The international author talks flowers and gardens with contributing Editor Susan S. Elliott
flower Contributing Editor Susan S. Elliott was fortunate to catch up with international author Andrea Wulf in March at the Birmingham Botanical Gardens. She attended Wulf’s lecture, “Founding Gardeners: The Revolutionary Generation, Nature, and the Shaping of the American Nation,” and chatted with Wulf about her inspiration.

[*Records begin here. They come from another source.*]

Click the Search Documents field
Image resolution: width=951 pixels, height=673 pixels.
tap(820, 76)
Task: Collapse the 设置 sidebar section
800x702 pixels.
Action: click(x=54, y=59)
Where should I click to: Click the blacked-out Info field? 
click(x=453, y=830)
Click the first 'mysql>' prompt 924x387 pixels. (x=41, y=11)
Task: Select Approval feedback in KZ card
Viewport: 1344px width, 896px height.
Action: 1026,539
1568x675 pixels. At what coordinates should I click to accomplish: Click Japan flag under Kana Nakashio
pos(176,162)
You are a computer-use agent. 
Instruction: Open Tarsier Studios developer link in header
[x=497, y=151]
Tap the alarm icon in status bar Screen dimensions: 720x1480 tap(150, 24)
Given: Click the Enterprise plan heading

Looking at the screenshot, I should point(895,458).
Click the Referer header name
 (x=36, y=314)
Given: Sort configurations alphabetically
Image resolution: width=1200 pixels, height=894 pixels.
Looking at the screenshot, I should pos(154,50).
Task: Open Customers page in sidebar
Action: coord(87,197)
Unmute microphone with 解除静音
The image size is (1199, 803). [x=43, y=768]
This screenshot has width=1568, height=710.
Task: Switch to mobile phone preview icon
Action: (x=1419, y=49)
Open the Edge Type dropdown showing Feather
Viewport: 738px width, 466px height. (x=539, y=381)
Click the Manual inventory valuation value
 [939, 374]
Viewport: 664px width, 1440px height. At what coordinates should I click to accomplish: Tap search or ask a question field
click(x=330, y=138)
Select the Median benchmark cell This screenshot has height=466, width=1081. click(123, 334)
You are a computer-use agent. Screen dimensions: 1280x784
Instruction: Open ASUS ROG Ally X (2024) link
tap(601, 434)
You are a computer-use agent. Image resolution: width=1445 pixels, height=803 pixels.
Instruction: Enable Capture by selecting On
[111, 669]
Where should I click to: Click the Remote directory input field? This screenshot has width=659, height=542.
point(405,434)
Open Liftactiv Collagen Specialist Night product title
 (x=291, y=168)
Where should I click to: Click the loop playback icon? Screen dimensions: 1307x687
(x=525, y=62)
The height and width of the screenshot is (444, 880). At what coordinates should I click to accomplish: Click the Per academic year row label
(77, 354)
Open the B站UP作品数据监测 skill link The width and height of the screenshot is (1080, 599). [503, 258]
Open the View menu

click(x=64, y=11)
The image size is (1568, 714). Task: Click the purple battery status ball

flower: You have such an interesting background, having been born in India, moving to Germany as a child, and then studying at London’s Royal College of Art. Tell us about that. ANDREA WULF: Being brought up in different countries and not being from any one place does make you feel somewhat rootless, and so because of that I have always been interested in international collaborations. I see myself much more as a European than as any one nationality. When I moved from Germany to England, I noticed that the English are crazy for gardening. Twenty-year-olds were asking me about my tomatoes. Learning about the history of gardens and gardening gave me another way to understand the English and their culture. At London’s Royal College of Art I studied design history, which is really the history of material culture, the history of everything that is man-made. I was always really interested in the 18th century. In the 18th century, you could not look at architecture and houses without looking at what was going on in the gardens and in the landscape. So I suppose the combination of the English being crazy about gardens and my training as a historian gave me a wider window from which to view gardens. Not coming from the perspective of a practical gardener, but rather from a historian’s point of view.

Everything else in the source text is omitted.